Au bout du compte, les gens continueront à chercher un but et une satisfaction dans le travail, même si le chemin pour y parvenir s'avère plus tortueux. Nicolas Leschke, de ECF Farmsystems, décrit ce sentiment d'accomplissement dans son rôle actuel : “Vous êtes dans les limites de la ville ; vous avez un emploi vert, ce qui est très satisfaisant ; vous travaillez avec la nature. Ce qui est bon pour la planète est bon pour nous.”
Goy Zhenru, de Goy Architects, explique que leur modèle de travail flexible leur permet de ralentir et d'évoluer progressivement, pour travailler de la manière la plus ciblée possible. “Nous sommes encore en train d'expérimenter et de déterminer ce que nous devrions faire pour l'architecture, nous réfléchissons constamment à ce que nous pourrions apporter de bénéfique à la communauté et à l'environnement.

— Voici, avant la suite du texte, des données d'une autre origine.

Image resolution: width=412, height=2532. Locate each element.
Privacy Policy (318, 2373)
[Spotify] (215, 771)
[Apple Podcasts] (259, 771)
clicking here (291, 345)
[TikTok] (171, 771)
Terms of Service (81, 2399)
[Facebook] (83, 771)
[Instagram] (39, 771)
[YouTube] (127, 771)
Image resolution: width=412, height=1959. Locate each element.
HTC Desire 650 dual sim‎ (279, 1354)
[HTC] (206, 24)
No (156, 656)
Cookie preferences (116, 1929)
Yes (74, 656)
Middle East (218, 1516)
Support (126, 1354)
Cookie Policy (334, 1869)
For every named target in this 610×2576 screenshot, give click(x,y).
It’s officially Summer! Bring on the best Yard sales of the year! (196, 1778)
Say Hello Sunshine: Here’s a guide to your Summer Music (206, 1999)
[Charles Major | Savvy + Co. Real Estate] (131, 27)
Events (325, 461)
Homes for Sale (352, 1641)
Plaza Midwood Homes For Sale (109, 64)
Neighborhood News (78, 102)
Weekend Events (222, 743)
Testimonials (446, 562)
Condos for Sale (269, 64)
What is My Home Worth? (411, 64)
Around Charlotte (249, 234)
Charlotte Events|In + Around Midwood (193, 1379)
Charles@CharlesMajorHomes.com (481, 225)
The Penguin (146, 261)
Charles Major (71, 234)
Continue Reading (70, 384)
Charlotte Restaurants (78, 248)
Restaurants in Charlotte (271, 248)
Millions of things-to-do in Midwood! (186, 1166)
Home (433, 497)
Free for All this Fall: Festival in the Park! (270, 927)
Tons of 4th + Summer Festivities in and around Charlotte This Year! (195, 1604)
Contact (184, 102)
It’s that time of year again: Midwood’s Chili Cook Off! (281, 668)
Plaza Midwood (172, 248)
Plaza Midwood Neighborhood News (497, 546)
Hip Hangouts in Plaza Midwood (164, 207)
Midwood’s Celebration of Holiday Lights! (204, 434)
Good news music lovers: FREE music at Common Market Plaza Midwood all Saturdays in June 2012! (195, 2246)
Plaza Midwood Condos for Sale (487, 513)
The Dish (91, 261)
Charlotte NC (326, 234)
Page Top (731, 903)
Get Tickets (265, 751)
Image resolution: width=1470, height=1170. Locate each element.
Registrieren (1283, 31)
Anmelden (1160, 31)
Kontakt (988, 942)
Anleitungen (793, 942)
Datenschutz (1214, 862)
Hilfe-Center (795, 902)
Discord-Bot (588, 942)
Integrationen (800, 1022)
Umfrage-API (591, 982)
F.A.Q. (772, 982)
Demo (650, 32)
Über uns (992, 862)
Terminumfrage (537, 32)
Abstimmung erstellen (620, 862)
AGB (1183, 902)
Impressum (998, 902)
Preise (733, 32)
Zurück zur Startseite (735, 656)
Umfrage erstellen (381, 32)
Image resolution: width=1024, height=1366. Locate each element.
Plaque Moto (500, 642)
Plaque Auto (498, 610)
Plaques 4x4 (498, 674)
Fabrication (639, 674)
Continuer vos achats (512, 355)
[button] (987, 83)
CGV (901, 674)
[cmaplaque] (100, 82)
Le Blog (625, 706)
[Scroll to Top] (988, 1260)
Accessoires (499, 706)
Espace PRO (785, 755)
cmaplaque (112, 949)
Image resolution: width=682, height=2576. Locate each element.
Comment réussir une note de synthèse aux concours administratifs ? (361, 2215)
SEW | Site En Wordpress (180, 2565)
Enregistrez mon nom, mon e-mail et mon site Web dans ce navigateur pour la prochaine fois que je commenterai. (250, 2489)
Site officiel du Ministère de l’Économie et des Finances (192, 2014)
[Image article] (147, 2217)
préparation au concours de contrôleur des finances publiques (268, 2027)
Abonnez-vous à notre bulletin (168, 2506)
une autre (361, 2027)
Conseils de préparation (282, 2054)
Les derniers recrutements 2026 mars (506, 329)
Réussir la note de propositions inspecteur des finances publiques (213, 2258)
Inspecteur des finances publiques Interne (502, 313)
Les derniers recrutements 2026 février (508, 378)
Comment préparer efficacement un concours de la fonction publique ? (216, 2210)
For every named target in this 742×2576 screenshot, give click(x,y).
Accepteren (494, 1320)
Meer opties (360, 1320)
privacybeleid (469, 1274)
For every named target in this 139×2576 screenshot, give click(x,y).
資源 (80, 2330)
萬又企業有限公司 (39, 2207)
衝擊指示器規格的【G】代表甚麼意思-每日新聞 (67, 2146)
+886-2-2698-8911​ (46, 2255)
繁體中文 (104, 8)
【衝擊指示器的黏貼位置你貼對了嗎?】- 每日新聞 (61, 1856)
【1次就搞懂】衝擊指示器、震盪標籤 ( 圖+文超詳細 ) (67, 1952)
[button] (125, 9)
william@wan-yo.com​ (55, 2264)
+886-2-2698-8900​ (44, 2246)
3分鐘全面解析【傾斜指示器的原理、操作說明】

Nous pouvons prendre le temps de réfléchir, mais nos pratiques sont agiles, et nos projets peuvent avoir un impact.”
Melanie Cook suggère d'envisager toute votre carrière sous un angle “progressif”, par opposition à des comportements de panique dus à la réponse combat-fuite que nous donnons face aux événements qui surviennent dans le monde. Elle recommande de “se donner le temps de vraiment planifier sa carrière et de prévoir quelques tentatives afin de trouver la voie faisant le plus sens”.
Kate Lister espère que les lieux de travail trouveront de meilleurs moyens d'identifier et de mettre à profit les compétences, les centres d'intérêt et les points forts des personnes. “C'est seulement à partir de là que les performances seront optimales”, explique-t-elle.
À terme, des approches flexibles de l'avenir du travail nous permettront de faire face à ce qu'il nous réserve, de faire du bon travail et de nous adapter. Un avenir flexible devra être synonyme de détermination face à l'adversité. Comme le dit Melanie Cook : “Nous voulons être optimistes et considérer que l'humanité a une résilience incroyable. Elle sait s'adapter à souhait”.
Un avenir flexible nous permettra également de nous concentrer de manière proactive sur ce qui nous importe le plus. L'évolution des conditions de travail sera l'occasion pour nous de trouver de meilleures façons d'équilibrer nos priorités : nos passions, les personnes que nous côtoyons ou les choix professionnels qui ont du sens et qui en valent la peine. Nous devons nous assurer que tous les aspects de la vie d'une personne trouveront un moyen de s'exprimer et de prospérer, et que le résultat sera bénéfique aussi bien d'un point de vue professionnel que personnel. Parce que comme l'explique Annie Auerbach, “il y a toujours une histoire personnelle derrière le choix de travailler de manière flexible”.